勝手に決められた許婚なのに、なぜか溺愛されています。
すると九条さんが楽しそうに、首をかしげる。




「人形焼とか、煎餅とか、なにか少し食べてみる?」




「う、うわあ!」




って、ダメダメ! はしゃぎかけた自分を戒める。




「……歩きながら食べるのは、



着物、汚しちゃうかもしれないので」




「たしかにそうだな。
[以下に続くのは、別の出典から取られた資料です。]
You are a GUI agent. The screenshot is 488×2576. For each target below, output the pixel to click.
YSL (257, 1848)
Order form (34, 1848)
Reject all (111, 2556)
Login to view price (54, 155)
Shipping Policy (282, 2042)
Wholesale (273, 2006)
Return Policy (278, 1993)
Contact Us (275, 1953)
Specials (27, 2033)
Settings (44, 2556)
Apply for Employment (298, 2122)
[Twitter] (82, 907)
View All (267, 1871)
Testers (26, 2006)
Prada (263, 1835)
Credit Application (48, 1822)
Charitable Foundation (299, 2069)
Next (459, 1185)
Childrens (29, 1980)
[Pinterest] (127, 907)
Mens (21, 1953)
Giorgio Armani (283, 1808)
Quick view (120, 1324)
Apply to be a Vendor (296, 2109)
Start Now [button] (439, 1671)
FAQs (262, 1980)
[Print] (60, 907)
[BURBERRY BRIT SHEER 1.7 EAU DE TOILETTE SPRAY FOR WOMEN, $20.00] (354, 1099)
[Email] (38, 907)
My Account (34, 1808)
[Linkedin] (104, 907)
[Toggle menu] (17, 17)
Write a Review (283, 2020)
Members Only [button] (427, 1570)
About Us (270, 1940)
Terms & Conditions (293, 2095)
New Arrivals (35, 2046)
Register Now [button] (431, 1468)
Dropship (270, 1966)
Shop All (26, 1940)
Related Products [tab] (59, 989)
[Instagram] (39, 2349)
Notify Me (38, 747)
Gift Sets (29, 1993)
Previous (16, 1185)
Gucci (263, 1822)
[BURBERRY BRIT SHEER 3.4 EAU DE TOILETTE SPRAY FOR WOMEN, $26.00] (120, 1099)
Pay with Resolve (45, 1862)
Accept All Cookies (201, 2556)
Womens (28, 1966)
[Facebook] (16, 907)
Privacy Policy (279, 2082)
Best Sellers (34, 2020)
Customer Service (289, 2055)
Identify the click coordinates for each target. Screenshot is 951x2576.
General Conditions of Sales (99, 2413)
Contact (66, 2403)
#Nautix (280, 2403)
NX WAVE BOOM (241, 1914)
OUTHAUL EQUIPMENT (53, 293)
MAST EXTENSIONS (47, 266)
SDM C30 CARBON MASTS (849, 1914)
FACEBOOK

じゃ、それはまた今度ってことで」





うん、本当に残念だけれど。





そこに漂う手焼きせんべいの香りに、



しょんぼりと肩を落とす。




「そんなに落ち込まなくても」




九条さんはくすくす笑っているけれど、



大好きなものばかりが視界に飛び込んできて、



これはなかなか辛いです…





「見かけによらず、お子様味覚?」





九条さんのその一言に、ぴたりと足をとめる。




そういえば高校生だってこと、まだ伝えていなかった!




「あの、九条さん、私……」





振り返った九条さんの甘い笑顔に



思考が完全停止。





九条さんの優しい笑顔に包まれると、



胸の奥がぎゅっと苦しくなる。




九条さんは、どこか懐かしさを感じさせる不思議なひと。